FIG. 13 is a Lorenz curve plotting the cumulative share of reads on the vertical axis versus the % of sgRNA spacer by fraction of total read, where the Gini Coefficient of 0.97.



FIG. 14 is a graph, plotting sgRNA reads on the vertical axis versus GC content in percentage on the horizontal axis.



FIG. 15 is a violin plot of Log 2 Fold Enrichment values (vertical axis) for the indicated conditions and controls (horizontal axis).



FIG. 16 is a boxplot showing the Log 2fold enrichment (horizontal axis) for the off-target controls and conditions indicated on the vertical axis.



FIG. 17 is a graph that plots the Gina coefficient (vertical axis) by library (horizontal axis).



FIG. 18 is a graph that plots the fraction of spacer sequences of observed (vertical axis) by library (horizontal axis).



FIG. 19 is a graph that plots the sequencing depth (vertical axis) by library (horizontal axis) in the sequencing runs that resulted in the data of FIG. 17 and FIG. 18.



FIG. 20 is a graph that plots the total number of spacer oligo sequence reads to mutated spacer reads (horizontal axis) by library.





DETAILED DESCRIPTION

Aspects of the present invention are directed to selecting, in multiplex, certain nucleic acid molecules containing desirable sequences out of large populations of mixed nucleic acid molecules containing many different sequences. In some aspects of the invention, this includes enriching DNA molecules having perfect sequences out of a mixed population of molecules with both perfect sequences and sequences with errors. In some aspects of the invention, it also includes taking large libraries or population of DNA molecules and selecting subset libraries of interest.

= = = = = = =

Task objective:
Copy out the entire passage on the figures and nucleic acid selection, word for word. Rely on the passage above and nothing else.

= = = = = = =

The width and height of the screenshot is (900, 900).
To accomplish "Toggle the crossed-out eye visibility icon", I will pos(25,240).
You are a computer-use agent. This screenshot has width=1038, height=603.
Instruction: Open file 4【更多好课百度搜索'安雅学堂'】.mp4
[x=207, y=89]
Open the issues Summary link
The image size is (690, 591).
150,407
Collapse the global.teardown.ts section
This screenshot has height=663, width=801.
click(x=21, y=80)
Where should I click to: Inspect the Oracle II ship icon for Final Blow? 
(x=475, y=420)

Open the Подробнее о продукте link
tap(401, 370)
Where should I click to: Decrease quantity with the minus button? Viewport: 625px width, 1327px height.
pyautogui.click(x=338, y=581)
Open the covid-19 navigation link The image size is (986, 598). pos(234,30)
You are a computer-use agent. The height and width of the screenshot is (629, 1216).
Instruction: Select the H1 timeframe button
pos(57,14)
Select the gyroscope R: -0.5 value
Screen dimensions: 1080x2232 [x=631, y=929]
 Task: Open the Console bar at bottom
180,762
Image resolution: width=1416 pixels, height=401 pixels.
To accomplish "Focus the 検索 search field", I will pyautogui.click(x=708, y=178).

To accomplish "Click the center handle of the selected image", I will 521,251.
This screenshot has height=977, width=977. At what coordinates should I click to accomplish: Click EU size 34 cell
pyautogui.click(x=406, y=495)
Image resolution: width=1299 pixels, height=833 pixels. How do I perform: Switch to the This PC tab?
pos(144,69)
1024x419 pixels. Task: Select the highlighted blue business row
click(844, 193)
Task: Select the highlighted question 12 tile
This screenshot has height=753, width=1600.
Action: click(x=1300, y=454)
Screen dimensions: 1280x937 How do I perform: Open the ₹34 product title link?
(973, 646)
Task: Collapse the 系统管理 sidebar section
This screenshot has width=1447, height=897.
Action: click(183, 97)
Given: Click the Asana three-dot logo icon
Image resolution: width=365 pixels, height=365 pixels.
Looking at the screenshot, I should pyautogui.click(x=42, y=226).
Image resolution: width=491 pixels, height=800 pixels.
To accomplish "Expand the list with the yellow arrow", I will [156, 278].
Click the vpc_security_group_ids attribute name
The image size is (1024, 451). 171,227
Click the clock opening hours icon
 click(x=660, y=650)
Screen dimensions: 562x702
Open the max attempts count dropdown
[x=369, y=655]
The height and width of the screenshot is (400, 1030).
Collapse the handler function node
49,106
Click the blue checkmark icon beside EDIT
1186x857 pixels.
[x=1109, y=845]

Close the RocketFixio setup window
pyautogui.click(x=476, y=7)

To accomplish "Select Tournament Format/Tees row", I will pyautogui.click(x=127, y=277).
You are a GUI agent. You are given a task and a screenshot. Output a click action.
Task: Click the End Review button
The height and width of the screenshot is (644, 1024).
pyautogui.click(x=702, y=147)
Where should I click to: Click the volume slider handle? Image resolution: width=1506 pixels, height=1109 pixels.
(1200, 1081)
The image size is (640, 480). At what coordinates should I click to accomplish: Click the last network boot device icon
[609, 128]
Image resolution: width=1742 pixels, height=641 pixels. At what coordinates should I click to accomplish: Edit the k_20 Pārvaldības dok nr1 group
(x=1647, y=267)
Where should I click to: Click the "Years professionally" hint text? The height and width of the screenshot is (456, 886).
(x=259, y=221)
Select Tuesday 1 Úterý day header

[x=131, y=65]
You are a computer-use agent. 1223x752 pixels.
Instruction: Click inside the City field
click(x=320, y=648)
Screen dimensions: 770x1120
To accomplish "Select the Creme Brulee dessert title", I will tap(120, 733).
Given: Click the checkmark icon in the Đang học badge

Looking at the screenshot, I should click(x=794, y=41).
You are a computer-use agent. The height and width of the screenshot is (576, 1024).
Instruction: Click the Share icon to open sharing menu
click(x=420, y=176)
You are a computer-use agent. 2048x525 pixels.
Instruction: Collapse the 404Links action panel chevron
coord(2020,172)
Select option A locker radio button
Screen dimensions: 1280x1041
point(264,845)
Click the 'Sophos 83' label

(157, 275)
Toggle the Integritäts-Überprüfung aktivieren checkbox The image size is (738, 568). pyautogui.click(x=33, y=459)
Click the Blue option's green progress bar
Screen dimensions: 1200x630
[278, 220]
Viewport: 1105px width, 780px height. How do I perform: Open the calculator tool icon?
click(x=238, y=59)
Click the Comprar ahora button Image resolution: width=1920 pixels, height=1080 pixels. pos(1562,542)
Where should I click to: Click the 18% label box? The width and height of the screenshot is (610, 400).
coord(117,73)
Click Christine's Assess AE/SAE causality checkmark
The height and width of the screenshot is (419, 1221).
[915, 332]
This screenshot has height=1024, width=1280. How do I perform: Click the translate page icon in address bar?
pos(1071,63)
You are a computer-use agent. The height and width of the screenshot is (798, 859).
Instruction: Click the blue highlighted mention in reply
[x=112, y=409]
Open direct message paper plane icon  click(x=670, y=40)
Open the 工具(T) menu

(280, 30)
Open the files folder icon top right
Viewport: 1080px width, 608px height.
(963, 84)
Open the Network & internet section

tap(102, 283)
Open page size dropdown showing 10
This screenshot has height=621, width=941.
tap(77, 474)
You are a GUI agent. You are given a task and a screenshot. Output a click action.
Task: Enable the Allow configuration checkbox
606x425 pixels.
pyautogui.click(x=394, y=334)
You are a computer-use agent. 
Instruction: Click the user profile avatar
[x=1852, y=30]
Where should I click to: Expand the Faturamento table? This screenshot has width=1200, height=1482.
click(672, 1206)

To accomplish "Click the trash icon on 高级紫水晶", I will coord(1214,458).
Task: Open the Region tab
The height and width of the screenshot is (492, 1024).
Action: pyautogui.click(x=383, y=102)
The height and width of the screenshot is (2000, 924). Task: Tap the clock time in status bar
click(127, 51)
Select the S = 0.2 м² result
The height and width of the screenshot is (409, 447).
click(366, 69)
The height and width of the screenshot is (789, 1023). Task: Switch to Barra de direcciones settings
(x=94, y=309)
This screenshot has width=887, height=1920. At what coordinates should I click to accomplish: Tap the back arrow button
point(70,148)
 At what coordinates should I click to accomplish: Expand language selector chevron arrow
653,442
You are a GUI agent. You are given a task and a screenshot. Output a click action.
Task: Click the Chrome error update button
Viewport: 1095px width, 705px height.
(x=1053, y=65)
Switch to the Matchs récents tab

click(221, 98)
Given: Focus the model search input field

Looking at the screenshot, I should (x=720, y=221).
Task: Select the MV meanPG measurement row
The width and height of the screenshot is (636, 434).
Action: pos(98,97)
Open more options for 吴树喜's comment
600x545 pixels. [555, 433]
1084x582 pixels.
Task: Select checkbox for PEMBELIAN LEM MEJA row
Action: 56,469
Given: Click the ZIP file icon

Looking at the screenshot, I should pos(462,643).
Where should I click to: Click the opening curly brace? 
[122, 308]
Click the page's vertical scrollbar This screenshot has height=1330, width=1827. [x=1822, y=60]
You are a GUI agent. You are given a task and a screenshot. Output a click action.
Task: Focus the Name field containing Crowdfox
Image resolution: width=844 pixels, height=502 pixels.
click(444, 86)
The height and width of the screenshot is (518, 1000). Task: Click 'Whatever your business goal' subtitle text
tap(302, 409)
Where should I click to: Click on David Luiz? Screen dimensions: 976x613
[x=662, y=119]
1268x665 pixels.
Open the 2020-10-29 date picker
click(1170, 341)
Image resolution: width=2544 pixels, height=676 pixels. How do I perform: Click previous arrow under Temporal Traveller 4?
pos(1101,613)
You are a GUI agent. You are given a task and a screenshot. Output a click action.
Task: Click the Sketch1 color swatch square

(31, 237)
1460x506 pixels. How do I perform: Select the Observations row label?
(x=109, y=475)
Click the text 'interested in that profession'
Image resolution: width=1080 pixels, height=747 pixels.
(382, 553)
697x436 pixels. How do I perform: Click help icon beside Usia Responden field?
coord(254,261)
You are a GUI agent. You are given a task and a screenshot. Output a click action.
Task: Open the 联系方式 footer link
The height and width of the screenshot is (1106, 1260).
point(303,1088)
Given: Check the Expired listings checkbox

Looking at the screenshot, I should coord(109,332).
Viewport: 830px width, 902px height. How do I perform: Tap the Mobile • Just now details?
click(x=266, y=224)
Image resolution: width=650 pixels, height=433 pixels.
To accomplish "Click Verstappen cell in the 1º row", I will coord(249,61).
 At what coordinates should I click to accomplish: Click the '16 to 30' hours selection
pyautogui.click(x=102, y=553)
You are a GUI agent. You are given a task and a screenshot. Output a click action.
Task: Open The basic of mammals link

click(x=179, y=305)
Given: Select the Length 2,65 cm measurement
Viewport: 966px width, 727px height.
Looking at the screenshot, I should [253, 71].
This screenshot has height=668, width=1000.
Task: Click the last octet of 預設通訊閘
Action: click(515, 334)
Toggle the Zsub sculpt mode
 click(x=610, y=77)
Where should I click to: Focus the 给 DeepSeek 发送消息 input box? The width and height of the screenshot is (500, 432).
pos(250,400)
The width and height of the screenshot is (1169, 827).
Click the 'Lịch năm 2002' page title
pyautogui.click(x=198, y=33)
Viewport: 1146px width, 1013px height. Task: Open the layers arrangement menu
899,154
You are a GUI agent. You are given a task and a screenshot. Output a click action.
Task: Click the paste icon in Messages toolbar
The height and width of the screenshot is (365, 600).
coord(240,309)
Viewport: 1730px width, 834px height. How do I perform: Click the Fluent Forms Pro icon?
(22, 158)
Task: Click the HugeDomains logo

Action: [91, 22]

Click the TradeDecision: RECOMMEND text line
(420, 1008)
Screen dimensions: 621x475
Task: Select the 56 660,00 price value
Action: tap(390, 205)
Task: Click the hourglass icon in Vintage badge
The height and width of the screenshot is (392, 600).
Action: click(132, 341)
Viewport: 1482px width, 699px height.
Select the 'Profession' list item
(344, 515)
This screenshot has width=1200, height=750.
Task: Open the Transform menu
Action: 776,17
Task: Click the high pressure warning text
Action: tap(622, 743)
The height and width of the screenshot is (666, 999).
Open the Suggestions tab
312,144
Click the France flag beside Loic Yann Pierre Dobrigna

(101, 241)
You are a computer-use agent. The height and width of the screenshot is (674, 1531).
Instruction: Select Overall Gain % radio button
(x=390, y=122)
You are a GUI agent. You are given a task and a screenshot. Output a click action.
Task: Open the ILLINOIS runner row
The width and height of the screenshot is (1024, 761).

= = = = = = =

Answer area:
FIG. 13 is a Lorenz curve plotting the cumulative share of reads on the vertical axis versus the % of sgRNA spacer by fraction of total read, where the Gini Coefficient of 0.97.



FIG. 14 is a graph, plotting sgRNA reads on the vertical axis versus GC content in percentage on the horizontal axis.



FIG. 15 is a violin plot of Log 2 Fold Enrichment values (vertical axis) for the indicated conditions and controls (horizontal axis).



FIG. 16 is a boxplot showing the Log 2fold enrichment (horizontal axis) for the off-target controls and conditions indicated on the vertical axis.



FIG. 17 is a graph that plots the Gina coefficient (vertical axis) by library (horizontal axis).



FIG. 18 is a graph that plots the fraction of spacer sequences of observed (vertical axis) by library (horizontal axis).



FIG. 19 is a graph that plots the sequencing depth (vertical axis) by library (horizontal axis) in the sequencing runs that resulted in the data of FIG. 17 and FIG. 18.



FIG. 20 is a graph that plots the total number of spacer oligo sequence reads to mutated spacer reads (horizontal axis) by library.





DETAILED DESCRIPTION

Aspects of the present invention are directed to selecting, in multiplex, certain nucleic acid molecules containing desirable sequences out of large populations of mixed nucleic acid molecules containing many different sequences. In some aspects of the invention, this includes enriching DNA molecules having perfect sequences out of a mixed population of molecules with both perfect sequences and sequences with errors. In some aspects of the invention, it also includes taking large libraries or population of DNA molecules and selecting subset libraries of interest.